土壌改良材:堆肥(植物の枝葉を15年ほど寝かしたもの)、米糠(肥料としても有効)
ライン引きのための材:赤玉小粒
マルチング材:ウッドチップ、洗い砂、クルミの殻
その他:ユーカリの枝葉

【ガーデン制作工程】

斜めのラインの位置出しをして、花壇の縁に目印のテープを貼る。土壌を耕したあと、堆肥と米糠を加えて混ぜ耕す。位置出しで貼ったテープの目印を頼りに、小粒の赤玉土を使って表土に斜めのラインを描く。ポット苗や球根を配置し、植え付ける。ウッドチップをマルチングする。ガーデンの端はマルチングをせず、洗い砂を敷いて砂浜の風景をつくる。ガーデンの一部に溝をつくり、ユーカリの葉を敷き詰める。また、その傍らにクルミの殻を敷き詰めるコーナーをつくる。

【作庭を終えて】

経験豊富なメンバーと確かな生産者さんから譲って頂いた植物と資材たち。これ以上他にない条件の中、素敵な庭づくりが出来ました。お庭で大切なことの半分は地中にある、だけど地上部は見た目も重要!思わずお庭に近づいてしまう仕掛けがたくさんある。作って楽しい!見て楽しい!参加して楽しい!そんな庭づくりが出来たことに感謝します!
JOURNAL GARDEN D

作品タイトル

SurFIVE Garden

【使用資材】

土壌改良材:エコロベース、堆肥
元肥:マグアンプ大粒
ライン引きのための材:赤玉小粒
マルチング:バークチップ

【ガーデン制作工程】

よく耕してから、エコロベースソイルを盛土する。
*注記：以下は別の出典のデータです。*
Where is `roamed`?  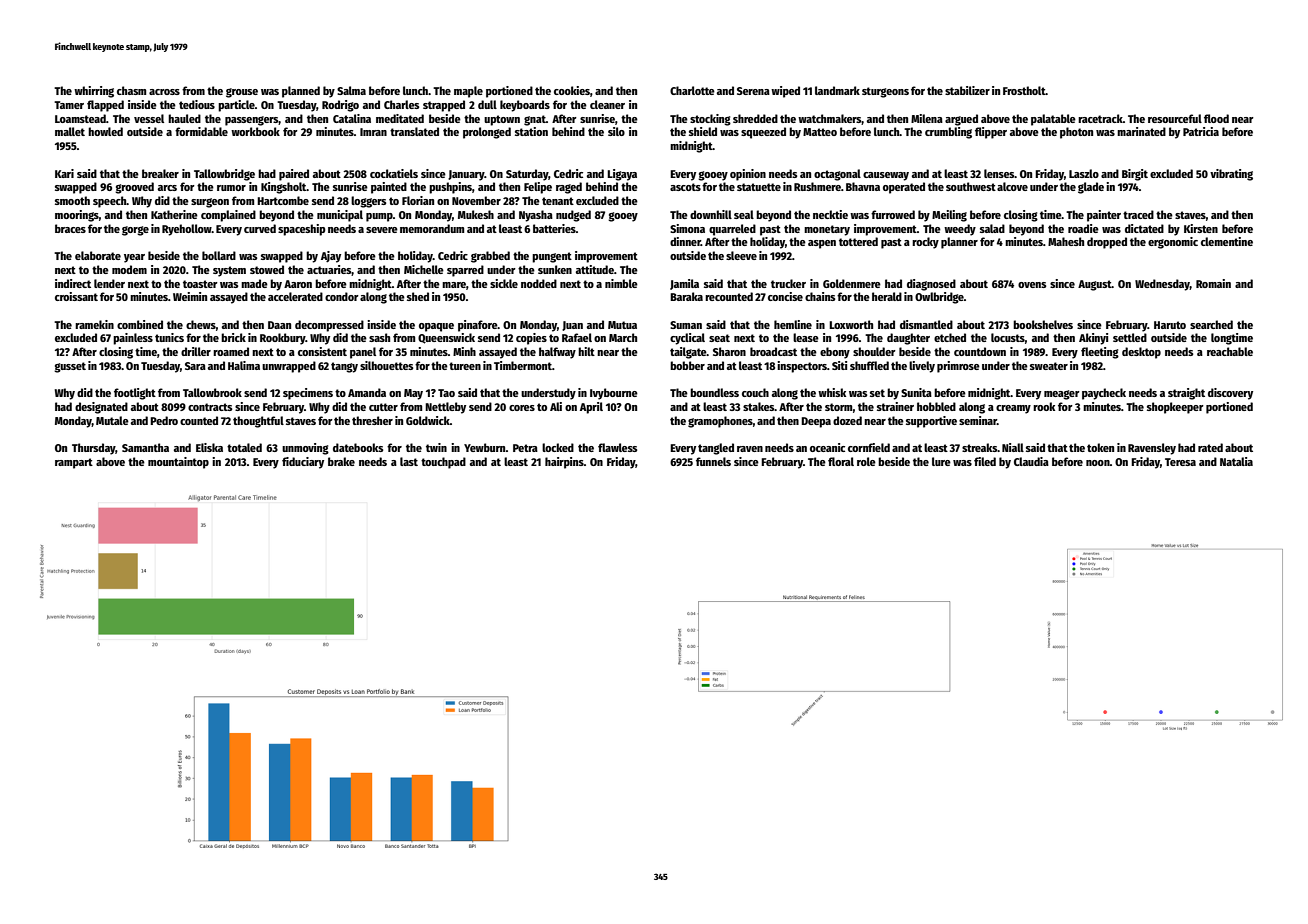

微生物系の土壌改良材(ミラクルバイオFDS)を加えて混ぜ込み、起伏を作りながら表面を平らにする。デザイン通りのゾーニングのラインを赤玉小粒で描く。片足を踏み込める小さな足場として、25㎝程にカットした木の幹を3本一束にして、5㎝程顔を出すようにして埋め込む。ポット苗と球根を配置し、植え込む。花を咲かせる苗の株穴には、マグアンプL(大粒)を適量入れる。苗のまわりに堆肥をまき、最後にバークチップでマルチングする。

【作庭を終えて】

年末の忙しさや体力面も考慮して、2日間で終えられるよう綿密に段取りを組みました。メンバーの協力のおかげで、思い描いた通りに無事完成させることができました。テーマカラーのオレンジは友情を表す色でもあり、オレンジの糸を張り巡らせたカラスよけも、想いを重ねた私たちのガーデンのシグネチャーとして表現できたことが印象に残っています。
JOURNAL GARDEN E

作品タイトル

「東京サバンナ・バイ・ザ・ベイ」
〜地の記憶と環境を翻訳する庭

【使用資材】

土壌改良材:黒土
マルチング材:マルチバーク

【ガーデン制作工程】

花壇全体に黒土を載せ、苗を配置し、植え付ける。仕上げに、花壇全体をバークマルチでマルチングをする。

【作庭を終えて】

北海道から車で苗を運び込み、4日間かけて作庭する予定でしたが、悪天候の影響でフェリーが2日連続欠航。作業は実質1日半という厳しい状況になりましたが、現場で力を尽くしてくれた心強いメンバーのおかげで、なんとか無事に完成しました。とにかく安堵と感謝の気持ちでいっぱいです。